6 March 2026

Picasso on the Riviera: The Reinvention of a Titan

When Pablo Picasso moved permanently to the Côte d’Azur in 1946, he was no longer a searching artist but a world-famous icon. Yet southern France did not become a place of quiet retirement for him; it became the place where the boundary between his turbulent private life and his art dissolved completely. The houses he bought often functioned as mirrors of the women who, at that moment, were his muses.


The ‘tenant’ of Château Grimaldi



His return to the coast began in Antibes. At his side was the young artist Françoise Gilot, forty years his junior and the only woman who would ultimately dare to leave him. Romuald Dor de la Souchère, curator of the Château Grimaldi, offered him the upper floor as a studio in 1946. Picasso worked there at a feverish pace, painting on whatever he could find—from plywood panels to fibreboard—as canvas was scarce in the postwar years.


A telling anecdote from this period is his encounter with an injured owl in the castle. Picasso bandaged the animal’s leg, named him “Ubu,” and kept him as a companion. The owl quickly appeared in numerous drawings and became one of his many animal alter egos. Upon his departure, he donated dozens of works to the city, laying the foundation for what is now the Musée Picasso Antibes.
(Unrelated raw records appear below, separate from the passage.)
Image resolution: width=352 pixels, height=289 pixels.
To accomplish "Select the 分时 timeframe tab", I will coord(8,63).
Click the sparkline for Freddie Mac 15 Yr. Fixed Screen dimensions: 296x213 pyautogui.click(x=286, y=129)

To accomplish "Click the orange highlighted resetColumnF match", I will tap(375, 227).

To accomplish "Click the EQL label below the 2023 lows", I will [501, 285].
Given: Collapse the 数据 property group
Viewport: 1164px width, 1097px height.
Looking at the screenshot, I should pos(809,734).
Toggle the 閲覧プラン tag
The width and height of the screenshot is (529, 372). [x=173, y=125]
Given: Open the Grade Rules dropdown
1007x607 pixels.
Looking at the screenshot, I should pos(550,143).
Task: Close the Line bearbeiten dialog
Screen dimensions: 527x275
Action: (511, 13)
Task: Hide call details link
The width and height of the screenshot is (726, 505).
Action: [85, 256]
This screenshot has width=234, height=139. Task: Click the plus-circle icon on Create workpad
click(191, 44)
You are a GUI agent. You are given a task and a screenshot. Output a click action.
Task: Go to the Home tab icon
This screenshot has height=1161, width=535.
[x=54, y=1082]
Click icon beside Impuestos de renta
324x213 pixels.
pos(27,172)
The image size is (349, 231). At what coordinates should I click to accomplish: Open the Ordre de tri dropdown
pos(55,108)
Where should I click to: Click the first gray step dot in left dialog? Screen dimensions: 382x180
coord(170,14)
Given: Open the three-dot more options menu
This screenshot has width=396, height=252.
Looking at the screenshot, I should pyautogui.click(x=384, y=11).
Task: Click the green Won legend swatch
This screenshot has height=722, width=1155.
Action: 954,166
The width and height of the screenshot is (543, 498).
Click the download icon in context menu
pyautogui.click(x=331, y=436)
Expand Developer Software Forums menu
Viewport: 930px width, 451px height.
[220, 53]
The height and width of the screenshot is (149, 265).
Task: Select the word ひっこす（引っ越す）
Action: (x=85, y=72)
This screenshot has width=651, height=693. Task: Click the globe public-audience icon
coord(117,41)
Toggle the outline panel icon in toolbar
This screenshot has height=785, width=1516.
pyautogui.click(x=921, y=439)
The honorary citizen of Vallauris



In 1948, Picasso settled with Françoise and their children, Claude and Paloma, in the pottery village of Vallauris. They moved into the modest villa La Galloise, tucked away on a hillside, but his true kingdom was a former perfume factory in Le Fournas, which he used as a studio.


In 1949, he gifted the village the sculpture Man with Sheep (designed in 1943) as a gesture of thanks for its warm welcome. According to local lore, he rather brazenly had the statue placed in the town square without waiting for official approval. Two years later, in 1951, the town honoured him on his 70th birthday with a legendary public celebration in the castle chapel. Picasso relished his role as the “local master” and even organised bullfights, where he sat as an honorary citizen among the village children.


La Californie: a theatrical world of art and excess



After his break with Françoise in 1953—a blow to his ego he never fully overcame—he found comfort with the young Jacqueline Roque. In 1955, he bought for her the extravagant villa La Californie in Cannes. This stately 19th-century mansion overlooking the bay became a lively stage where even the goat Esmeralda roamed freely and was allowed to sleep indoors. Here, Picasso painted more than seventy portraits of Jacqueline; she became the woman he would obsessively depict during the last seventeen years of his life.


Mougins: the hermit of Notre-Dame-de-Vie



In 1961, seeking greater privacy, Picasso bought the estate Notre-Dame-de-Vie in Mougins as a wedding gift for Jacqueline. To the outside world, it became an impenetrable fortress, surrounded by high walls to keep out prying eyes and intrusive media.


His life there was a paradox: he lived like a recluse, yet worked harder than ever. Jacqueline guarded his peace like a cerberus, while he continued creating late into the night under artificial light; he feared that stopping work would mean stopping life itself. After his death in 1973, Jacqueline left the house almost untouched for decades; even his famous reading glasses remained exactly where he had left them.


A final resting place at the foot of the mountain



His journey ended slightly further inland. He was buried in the garden of his Château de Vauvenargues, at the foot of Mont Sainte-Victoire. He had purchased the château in the late 1950s because it stood on the ground of his great inspiration, Paul Cézanne. With characteristic bravado, he remarked at the time: “I have just bought Cézanne’s mountain.”